It should likewise be apparent that the oligomer can be applied to the polyester material in a separate spray before, during or after the application of a conventional finish. In this instance, the oligomer may be dispersed in a mixture of water and one or more organic solvents, such as ethanol, isopropanol, methanol, acetone, dimethyl sulfoxide, dimethyl formamide and other highly polar solvents. It will be appreciated that solvents which might cause solvent induced crystallization of the polyester should be avoided or used under conditions which minimize crystallization at the application conditions. Dispersion of the oligomer may be achieved with or without a dispersing agent, such as a block copolymer of polyethylene glycol and polypropylene glycol, or may be dispersed or dissolved in an organic solvent. The dispersion or solution is selected such that the oligomer does not precipitate or react therein and may be applied to the polyester material in a uniform manner.
It is preferred that the oligomer be applied in an aqueous or other polar media since it believed that contacting the polyester material causes an orientation of the oligomer such that polyester compatible portions are near the surface of the polyester while the portions resulting from the polyol face away from the surface. Such orientation may help explain the beneficial surface modification obtained by the present invention.
The oligomer may also be applied to polyethylene terephthalate yarn which is to be further processed into staple fibers in the pre-draw frame bath or as a separate bath at this point of the process. The oligomer constitutes from about 5 to about 95% by weight of the bath calculated on an oil basis which is normally maintained at a temperature in a range from about 50° to about 100°C which is near the glass transition temperature of the polyethylene terephthalate.
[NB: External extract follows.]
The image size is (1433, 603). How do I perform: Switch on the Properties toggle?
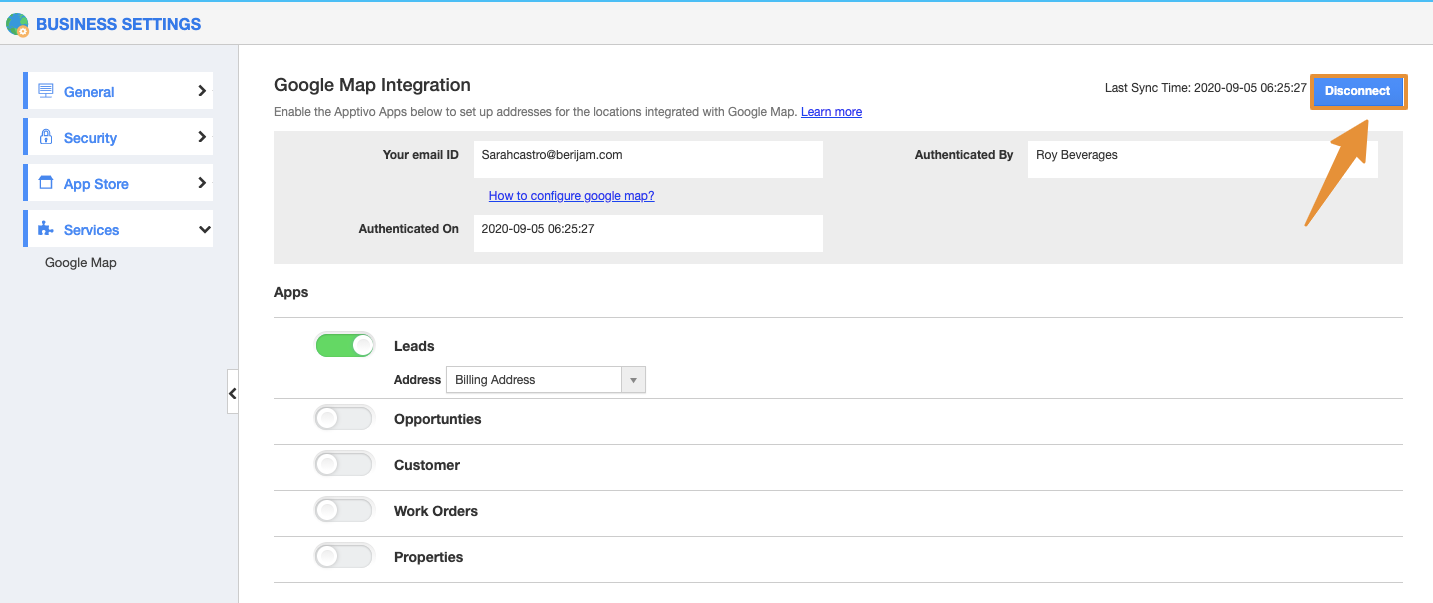[x=344, y=557]
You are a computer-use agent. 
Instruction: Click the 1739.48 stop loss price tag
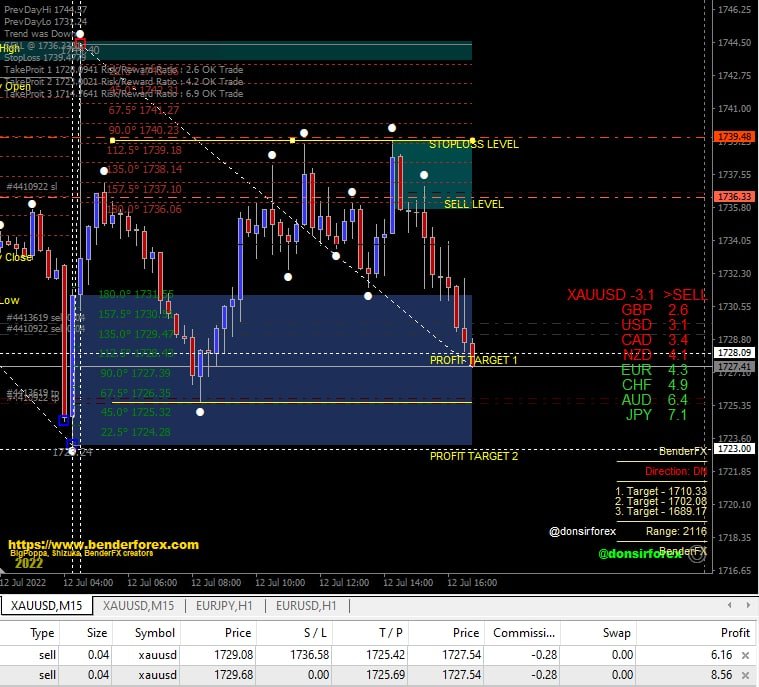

Polyethylene terepthalate yarn which is to be fabricated into reinforcing material (e.g., cord) in the preparation of reinforced rubber-based materials such as pneumatic tires, conveyer belts, hoses, transmission belts, raincoats and the like, may also be contacted with the oligomer as part of the spin finish or as a separate solution or dispersion. In either event, the oligomer may be applied via the use of a kiss roller, spray, foam, metered applicator or bath. The concentration of the oligomer and other components of the dispersion or solution may be selected depending on the particular means of application.
The manner of applying the oligomer to the material is in large part dependent on the configuration and end use of the material, but in all cases is applied such that the oligomer constitutes from about 0.01 to about 5%, preferably from about 0.1 to about 1% of the polyester material on a weight to weight basis.
Penetration of the oligomer into the surface of the polyester material is relatively rapid so that the residence time of the oligomer on the surface of the polyester material can be short. Typically, the residence time may range from about 0.1 to about 10 seconds, preferably from about 0.1 to about 3 seconds. The residence time needed to obtain adequate penetration into the surface of the polyester material is affected by the temperature with higher temperatures resulting in shorter residence times.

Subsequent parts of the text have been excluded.